Lay out as a numbered list the material between the line holding "has height=963, width=1079." and the line holding "pos(288,341)", inclusive, omitting blank lines.
======== Data shown ========
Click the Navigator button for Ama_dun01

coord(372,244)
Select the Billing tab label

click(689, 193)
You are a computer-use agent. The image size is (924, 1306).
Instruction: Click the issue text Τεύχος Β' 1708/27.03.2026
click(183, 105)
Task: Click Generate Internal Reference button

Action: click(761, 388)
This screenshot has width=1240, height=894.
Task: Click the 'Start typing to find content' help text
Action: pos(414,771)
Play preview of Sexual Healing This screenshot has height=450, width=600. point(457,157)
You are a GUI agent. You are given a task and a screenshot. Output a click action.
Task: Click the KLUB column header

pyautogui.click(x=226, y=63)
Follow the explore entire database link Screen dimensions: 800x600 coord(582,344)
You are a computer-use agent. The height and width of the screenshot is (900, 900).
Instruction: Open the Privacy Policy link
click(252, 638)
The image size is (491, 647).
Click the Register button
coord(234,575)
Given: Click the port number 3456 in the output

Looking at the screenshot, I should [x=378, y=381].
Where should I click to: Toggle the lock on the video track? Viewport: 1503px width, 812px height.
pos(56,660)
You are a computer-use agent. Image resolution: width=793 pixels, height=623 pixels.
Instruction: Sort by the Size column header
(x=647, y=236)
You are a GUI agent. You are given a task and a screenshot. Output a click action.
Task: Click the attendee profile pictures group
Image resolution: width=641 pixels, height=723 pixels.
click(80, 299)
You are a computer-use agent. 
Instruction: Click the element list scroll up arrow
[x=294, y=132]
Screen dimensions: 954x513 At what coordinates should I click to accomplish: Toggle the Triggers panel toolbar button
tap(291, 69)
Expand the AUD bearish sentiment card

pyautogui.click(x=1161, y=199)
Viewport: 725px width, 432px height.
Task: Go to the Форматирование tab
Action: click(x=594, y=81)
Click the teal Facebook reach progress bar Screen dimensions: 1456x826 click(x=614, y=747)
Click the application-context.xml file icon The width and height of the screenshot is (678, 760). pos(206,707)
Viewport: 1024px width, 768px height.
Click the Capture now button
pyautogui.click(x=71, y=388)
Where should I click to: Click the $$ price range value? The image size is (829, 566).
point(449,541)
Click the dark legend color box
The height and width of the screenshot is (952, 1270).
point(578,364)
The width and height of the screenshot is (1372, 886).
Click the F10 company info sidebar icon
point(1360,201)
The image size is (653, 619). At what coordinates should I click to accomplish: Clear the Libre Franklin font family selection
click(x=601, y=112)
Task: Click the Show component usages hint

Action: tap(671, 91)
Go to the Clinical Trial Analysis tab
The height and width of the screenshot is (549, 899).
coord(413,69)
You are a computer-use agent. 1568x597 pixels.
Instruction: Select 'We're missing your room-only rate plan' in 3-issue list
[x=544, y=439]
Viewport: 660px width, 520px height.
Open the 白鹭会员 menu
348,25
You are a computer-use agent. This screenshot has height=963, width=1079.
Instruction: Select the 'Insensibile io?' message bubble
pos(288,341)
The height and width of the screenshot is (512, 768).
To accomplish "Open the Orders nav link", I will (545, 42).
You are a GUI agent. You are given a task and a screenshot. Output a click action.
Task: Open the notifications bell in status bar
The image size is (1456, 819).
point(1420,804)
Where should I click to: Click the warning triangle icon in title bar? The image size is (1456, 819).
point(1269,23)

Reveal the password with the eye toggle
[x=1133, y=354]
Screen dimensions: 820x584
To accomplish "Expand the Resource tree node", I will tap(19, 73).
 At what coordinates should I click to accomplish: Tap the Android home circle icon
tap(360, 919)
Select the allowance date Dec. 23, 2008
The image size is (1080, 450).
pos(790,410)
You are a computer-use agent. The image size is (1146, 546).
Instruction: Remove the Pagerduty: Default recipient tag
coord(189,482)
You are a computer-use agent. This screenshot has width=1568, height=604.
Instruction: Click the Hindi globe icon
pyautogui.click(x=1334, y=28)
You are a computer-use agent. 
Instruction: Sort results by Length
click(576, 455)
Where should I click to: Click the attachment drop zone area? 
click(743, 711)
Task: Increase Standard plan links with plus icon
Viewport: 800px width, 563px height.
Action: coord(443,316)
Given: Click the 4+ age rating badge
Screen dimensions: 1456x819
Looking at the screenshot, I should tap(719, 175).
========
(Answer to this exercise):
1. You are a computer-use agent. This screenshot has height=963, width=1079.
2. Instruction: Select the 'Insensibile io?' message bubble
3. pos(288,341)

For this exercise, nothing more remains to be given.